> **TASK OBJECTIVE**
Please count the lines in the records below that contain the string "will", and reply with that number alone.
= = =
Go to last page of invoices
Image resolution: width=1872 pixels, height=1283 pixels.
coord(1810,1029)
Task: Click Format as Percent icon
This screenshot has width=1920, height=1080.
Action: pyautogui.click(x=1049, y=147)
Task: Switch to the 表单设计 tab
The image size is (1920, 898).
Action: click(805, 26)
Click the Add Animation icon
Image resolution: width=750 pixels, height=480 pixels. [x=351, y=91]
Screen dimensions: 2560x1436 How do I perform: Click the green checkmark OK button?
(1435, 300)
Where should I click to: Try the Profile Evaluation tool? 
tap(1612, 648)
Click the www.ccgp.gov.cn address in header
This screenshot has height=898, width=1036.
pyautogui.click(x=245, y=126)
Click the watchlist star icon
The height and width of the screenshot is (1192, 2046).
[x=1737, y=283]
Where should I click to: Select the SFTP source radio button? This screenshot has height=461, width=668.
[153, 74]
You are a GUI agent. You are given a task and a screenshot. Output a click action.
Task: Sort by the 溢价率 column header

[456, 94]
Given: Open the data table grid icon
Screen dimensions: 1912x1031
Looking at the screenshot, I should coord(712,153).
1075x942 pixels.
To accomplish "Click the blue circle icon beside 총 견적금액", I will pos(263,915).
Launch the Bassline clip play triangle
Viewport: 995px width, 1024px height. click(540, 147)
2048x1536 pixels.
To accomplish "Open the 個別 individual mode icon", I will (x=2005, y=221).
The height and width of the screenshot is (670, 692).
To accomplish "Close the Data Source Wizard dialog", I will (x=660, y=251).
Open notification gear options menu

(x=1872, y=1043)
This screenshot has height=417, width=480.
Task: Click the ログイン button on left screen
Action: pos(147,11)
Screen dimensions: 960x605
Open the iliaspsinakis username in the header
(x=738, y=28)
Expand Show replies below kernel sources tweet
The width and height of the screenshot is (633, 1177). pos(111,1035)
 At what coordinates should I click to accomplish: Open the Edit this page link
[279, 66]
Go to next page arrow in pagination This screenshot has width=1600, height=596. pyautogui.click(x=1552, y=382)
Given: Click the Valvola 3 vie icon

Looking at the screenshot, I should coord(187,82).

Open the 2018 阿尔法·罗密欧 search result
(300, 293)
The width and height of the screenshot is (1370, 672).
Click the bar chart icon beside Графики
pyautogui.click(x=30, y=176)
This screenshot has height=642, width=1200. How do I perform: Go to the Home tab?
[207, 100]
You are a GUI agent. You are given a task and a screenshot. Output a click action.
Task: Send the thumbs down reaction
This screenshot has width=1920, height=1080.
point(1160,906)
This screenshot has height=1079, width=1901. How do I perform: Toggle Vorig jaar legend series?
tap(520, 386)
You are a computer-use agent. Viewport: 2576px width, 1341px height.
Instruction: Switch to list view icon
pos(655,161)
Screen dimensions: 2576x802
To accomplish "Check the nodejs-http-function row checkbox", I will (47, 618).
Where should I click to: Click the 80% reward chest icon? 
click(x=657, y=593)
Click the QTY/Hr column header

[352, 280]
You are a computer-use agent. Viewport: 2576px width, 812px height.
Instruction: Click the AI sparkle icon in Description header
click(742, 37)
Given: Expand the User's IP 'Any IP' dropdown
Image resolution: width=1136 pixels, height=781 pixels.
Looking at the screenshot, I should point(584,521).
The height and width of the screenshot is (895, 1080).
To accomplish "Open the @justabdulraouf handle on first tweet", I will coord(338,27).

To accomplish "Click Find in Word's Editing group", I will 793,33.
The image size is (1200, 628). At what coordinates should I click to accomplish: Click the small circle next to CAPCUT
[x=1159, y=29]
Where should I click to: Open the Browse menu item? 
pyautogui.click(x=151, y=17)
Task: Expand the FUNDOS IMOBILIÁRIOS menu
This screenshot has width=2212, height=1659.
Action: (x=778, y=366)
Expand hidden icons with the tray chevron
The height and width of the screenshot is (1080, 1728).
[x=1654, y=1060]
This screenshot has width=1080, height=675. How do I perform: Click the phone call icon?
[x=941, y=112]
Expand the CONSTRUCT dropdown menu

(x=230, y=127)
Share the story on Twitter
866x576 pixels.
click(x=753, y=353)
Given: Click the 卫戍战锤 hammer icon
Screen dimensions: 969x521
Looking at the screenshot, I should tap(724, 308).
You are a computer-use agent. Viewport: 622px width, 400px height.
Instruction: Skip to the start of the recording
= = =
> **FINISHED EXERCISE**
6